Federal Designation Gives UB Program New Role in Improving Patient Safety and Reducing Medical Errors

Release Date: April 1, 2010 This content is archived.

Print

Related Multimedia

UB's Medication Management Research Network, headed by Gene Morse, associate director, Center of Excellence, has been designated a Patient Safety Organization by the federal government.

BUFFALO, N.Y. -- The Medication Management Research Network at the University at Buffalo's New York State Center of Excellence in Bioinformatics and Life Sciences has a new role in helping to improve patient safety in Western New York, as a result of its recent designation by the federal government as a Patient Safety Organization.

The Medication Management Research Network at UB received the designation from the U.S. Department of Health and Human Services' Agency for Healthcare Research and Quality; it's the first academic institution in New York State to receive the designation and only the second Patient Safety Organization named in the state.

The announcement comes about a year after the Medication Management Research Network was established by the UB Center of Excellence and the School of Pharmacy and Pharmaceutical Sciences with the goal of establishing a statewide infrastructure for conducting research in medication management.

"As a Patient Safety Organization, MMRN now has the ability not just to conduct valuable research on how specific health care decisions impact patient outcomes and health care costs, but it enables us to report back to health care providers on patterns we discover through data analysis," explains Gene D. Morse, PharmD, principal investigator on the MMRN, professor in the UB School of Pharmacy and Pharmaceutical Sciences and associate director of the UB Center of Excellence. "It allows us to identify issues quickly, develop improved early warning systems that communicate ways to reduce risk and improve quality and to set up mechanisms through which we will report back to the clinical sites so that they can then take steps to efficiently avoid potentially dangerous and costly medication errors."

For example, he says, it will now be possible for the PSO to closely track potential drug interactions among prescriptions for individual patients and then report back to the clinical site about those interactions so that the provider can make the necessary changes.

These capabilities, Morse explains, have been made possible by the digitization of medical records, prescriptions and other health information.

Currently, the UB PSO is working with health care providers in Western New York to collect, store and analyze "de-identified" information from patients with HIV/AIDS, kidney disease and diabetes. The effort also involves collaborations with UB's computer scientists, who are developing ways to digitize handwritten medical records and merge data sources through data fusion.

The MMRN currently has funding from Health Research Inc. of the New York State Department of Health through its Pharmaceutical Safety Initiative.

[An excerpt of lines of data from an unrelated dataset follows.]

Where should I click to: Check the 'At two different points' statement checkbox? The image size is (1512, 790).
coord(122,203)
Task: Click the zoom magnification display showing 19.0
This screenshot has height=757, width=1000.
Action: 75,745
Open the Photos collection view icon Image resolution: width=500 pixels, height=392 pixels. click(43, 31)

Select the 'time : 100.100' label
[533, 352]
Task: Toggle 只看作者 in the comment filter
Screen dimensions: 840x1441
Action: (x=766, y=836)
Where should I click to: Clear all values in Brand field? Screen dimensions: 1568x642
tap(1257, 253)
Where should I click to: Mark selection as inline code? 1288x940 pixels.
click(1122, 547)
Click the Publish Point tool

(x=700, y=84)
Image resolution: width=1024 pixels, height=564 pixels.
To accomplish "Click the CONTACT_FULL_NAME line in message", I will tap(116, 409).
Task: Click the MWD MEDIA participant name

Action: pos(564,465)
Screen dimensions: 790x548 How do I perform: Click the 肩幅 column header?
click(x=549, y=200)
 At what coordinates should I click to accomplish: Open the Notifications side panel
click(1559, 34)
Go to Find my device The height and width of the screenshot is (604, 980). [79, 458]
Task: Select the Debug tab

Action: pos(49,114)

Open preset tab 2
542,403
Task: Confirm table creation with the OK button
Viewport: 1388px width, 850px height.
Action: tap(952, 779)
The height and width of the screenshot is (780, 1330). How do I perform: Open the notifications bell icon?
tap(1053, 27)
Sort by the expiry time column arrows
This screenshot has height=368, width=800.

PSOs are the result of The Patient Safety and Quality Improvement Act, which Congress passed in 2005 in order to improve the collection of data on, and response to, adverse events in the health care system.

According to Morse, the MMRN at the UB Center of Excellence is well-suited for designation as a Patient Safety Organization because of its mission to use information technology to link scientific and medical literature to the clinical level, which has long been a focus of the UB School of Pharmacy and Pharmaceutical Sciences.

In addition, he notes, the existence of the Center for Computational Research (CCR) at the UB Center of Excellence was critical.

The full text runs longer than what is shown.